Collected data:
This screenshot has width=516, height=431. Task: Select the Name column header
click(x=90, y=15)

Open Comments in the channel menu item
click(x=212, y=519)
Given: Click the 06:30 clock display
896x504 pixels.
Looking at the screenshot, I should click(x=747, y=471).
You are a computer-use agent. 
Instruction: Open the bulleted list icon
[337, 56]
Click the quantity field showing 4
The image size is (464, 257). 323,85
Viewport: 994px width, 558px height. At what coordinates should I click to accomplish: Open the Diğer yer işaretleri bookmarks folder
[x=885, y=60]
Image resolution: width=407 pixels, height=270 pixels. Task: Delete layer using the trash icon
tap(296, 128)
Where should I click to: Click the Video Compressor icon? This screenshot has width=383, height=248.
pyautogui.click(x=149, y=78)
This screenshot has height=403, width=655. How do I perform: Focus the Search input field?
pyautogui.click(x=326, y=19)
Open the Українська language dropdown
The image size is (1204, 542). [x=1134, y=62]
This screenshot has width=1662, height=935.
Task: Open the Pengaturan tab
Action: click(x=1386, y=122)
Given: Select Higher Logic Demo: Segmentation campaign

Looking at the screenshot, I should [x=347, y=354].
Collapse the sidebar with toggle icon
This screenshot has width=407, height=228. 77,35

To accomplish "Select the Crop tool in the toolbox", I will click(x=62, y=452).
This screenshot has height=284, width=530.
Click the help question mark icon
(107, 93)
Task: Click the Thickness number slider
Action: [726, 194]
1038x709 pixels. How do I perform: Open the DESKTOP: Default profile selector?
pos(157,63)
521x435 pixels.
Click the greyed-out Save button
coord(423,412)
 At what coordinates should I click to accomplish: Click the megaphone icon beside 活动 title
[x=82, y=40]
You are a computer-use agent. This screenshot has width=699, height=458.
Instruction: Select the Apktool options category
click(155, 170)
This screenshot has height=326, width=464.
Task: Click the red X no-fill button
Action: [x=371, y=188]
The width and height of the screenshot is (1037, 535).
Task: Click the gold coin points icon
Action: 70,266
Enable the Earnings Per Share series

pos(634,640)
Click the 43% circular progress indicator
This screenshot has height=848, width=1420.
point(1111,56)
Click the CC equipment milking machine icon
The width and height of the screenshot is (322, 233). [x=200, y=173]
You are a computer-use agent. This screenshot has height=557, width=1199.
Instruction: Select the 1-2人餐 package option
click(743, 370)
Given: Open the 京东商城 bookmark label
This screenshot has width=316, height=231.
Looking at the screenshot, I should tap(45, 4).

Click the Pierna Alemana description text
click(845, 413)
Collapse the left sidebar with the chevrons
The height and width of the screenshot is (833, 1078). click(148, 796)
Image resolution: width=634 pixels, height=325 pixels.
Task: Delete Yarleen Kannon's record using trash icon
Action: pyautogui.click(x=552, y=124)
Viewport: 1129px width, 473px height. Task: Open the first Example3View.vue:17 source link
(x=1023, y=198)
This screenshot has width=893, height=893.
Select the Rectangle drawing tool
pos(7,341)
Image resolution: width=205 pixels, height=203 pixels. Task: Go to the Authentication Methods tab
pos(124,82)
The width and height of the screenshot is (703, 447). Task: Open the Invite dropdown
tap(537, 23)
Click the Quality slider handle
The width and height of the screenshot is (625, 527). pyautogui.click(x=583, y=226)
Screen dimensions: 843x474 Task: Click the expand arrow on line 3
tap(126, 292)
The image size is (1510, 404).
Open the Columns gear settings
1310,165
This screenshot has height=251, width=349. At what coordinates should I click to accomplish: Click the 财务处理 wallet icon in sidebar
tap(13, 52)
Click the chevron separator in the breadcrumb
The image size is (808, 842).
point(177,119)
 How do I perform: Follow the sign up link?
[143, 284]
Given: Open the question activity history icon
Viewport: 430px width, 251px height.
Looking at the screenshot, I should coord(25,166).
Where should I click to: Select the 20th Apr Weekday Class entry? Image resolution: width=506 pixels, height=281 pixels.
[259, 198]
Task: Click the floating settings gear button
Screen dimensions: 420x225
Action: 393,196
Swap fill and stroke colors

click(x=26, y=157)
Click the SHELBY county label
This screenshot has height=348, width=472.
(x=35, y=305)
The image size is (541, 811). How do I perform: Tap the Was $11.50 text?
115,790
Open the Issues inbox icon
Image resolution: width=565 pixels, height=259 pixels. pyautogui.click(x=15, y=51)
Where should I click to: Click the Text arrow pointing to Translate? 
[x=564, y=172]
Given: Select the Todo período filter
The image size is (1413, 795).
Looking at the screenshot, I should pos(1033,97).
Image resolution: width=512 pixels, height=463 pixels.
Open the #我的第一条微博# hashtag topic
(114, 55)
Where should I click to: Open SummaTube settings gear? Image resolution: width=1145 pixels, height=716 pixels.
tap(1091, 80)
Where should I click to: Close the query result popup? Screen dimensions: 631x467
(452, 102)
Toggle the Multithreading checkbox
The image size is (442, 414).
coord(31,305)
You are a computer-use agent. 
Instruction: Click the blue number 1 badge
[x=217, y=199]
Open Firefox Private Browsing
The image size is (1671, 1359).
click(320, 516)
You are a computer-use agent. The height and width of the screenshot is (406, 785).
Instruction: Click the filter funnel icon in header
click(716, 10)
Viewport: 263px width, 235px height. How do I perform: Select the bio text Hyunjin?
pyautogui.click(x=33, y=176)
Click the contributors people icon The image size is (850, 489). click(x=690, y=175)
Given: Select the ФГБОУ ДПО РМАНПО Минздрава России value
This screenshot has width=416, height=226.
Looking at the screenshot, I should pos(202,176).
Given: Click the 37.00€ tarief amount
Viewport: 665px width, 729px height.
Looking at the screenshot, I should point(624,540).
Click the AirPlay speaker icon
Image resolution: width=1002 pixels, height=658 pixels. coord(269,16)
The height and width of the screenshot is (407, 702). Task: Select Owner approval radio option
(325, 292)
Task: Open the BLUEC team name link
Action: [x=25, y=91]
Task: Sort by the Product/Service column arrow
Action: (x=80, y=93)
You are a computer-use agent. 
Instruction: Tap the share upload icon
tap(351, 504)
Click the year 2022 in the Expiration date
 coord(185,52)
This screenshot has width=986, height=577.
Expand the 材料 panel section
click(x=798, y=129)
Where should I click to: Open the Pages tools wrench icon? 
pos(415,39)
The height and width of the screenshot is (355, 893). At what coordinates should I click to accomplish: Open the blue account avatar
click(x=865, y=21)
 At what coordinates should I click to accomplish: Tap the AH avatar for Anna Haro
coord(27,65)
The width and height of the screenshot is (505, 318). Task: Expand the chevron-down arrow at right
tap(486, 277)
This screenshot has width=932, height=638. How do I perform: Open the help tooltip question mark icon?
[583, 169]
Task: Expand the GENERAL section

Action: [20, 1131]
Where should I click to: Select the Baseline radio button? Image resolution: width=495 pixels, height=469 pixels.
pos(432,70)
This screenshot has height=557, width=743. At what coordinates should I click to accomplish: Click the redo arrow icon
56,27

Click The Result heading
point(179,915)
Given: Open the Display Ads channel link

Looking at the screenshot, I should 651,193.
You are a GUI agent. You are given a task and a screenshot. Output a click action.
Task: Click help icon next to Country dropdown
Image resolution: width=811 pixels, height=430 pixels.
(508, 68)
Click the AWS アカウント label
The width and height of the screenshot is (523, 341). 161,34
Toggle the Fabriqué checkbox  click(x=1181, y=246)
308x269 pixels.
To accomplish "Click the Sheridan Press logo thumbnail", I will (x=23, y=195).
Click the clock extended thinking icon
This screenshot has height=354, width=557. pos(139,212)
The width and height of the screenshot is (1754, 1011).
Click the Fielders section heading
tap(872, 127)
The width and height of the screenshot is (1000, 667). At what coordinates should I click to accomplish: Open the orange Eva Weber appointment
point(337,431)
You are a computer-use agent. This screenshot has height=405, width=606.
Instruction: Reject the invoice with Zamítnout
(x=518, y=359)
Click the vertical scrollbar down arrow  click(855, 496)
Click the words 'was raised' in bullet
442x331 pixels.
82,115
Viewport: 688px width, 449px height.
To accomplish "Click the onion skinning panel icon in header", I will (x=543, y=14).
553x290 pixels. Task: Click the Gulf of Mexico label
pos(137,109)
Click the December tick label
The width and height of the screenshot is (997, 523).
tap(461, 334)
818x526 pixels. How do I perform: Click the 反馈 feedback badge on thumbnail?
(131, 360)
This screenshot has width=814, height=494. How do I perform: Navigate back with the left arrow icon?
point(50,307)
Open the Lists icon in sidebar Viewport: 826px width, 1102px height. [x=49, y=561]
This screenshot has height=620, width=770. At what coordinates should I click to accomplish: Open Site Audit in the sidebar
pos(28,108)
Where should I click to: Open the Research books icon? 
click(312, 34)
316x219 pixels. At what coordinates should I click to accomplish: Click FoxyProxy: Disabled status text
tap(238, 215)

**EXERCISE PROMPT**
In the entries above, find each line containing the string "will" and copy it.

**ANSWER SPACE**
To accomplish "Select the Crop tool in the toolbox", I will click(x=62, y=452).
To accomplish "Click the Sheridan Press logo thumbnail", I will (x=23, y=195).
To accomplish "Click the onion skinning panel icon in header", I will (x=543, y=14).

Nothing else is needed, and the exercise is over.